### [WORK ORDER]
Begin at the line containing "Viewport: 621px width, 640px" in the records below, end at the line containing "Where should I", and retype each line in that span exactly. No other line and no image should appear.

────

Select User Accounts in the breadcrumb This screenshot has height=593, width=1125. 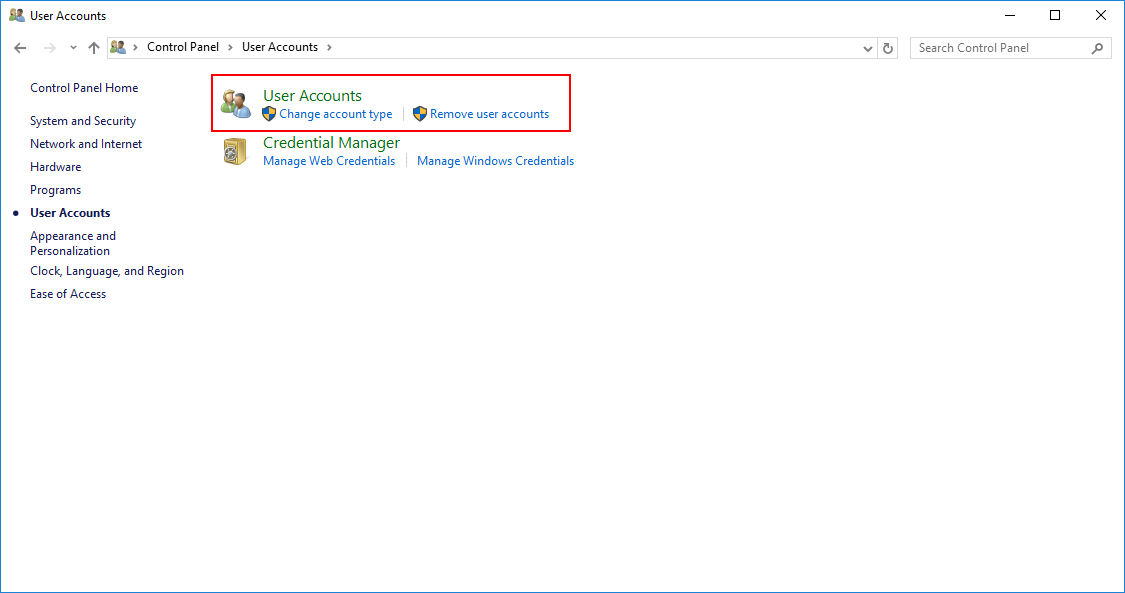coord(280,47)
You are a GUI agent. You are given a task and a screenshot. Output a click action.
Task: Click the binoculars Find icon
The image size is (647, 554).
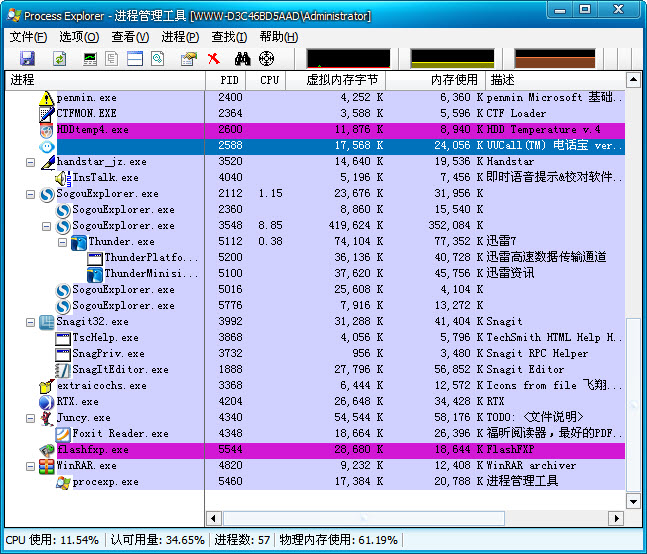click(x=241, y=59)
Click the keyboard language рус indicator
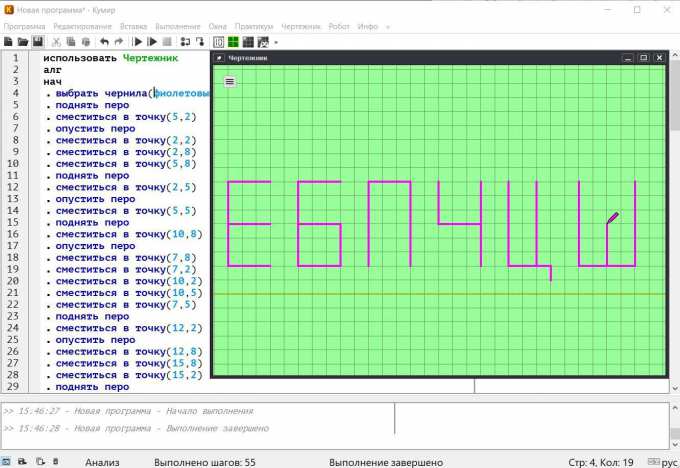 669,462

────

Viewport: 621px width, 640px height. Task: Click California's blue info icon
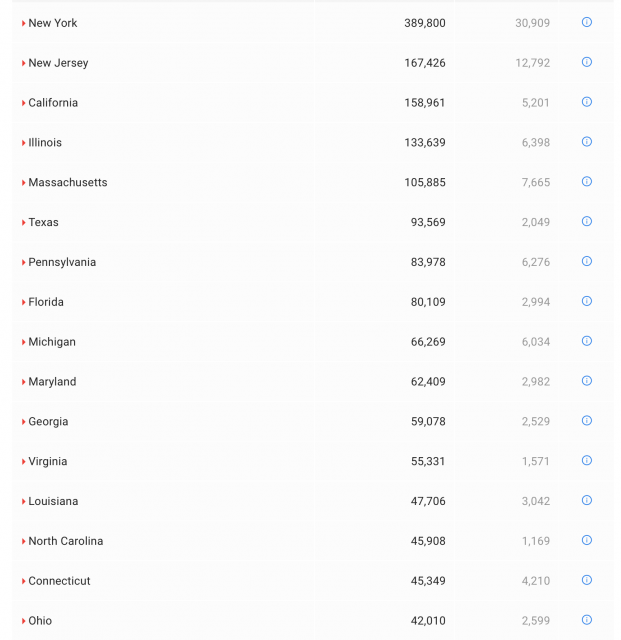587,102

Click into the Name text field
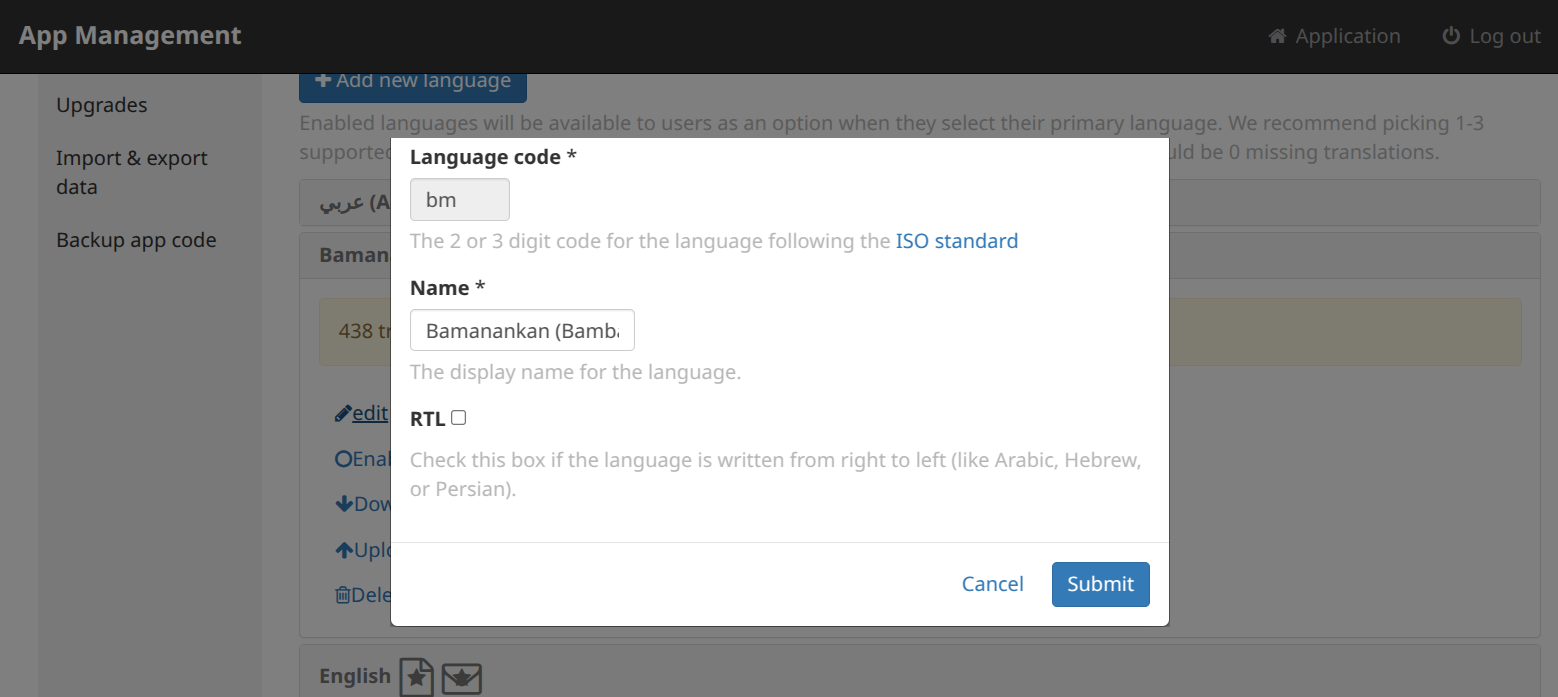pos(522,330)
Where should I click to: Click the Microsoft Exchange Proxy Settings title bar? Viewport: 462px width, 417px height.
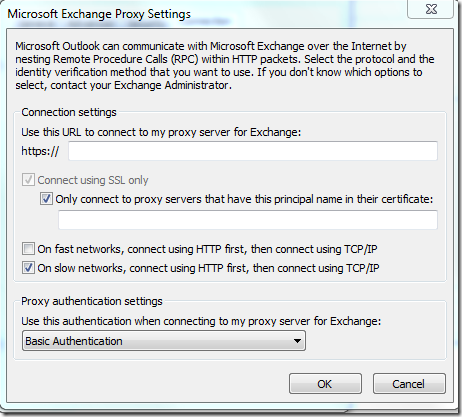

────

### [TASK SOLUTION]
Viewport: 621px width, 640px height. Task: Click California's blue info icon
587,102

Click into the Name text field
pos(522,330)
Where should I click to: Click the Microsoft Exchange Proxy Settings title bar? Viewport: 462px width, 417px height.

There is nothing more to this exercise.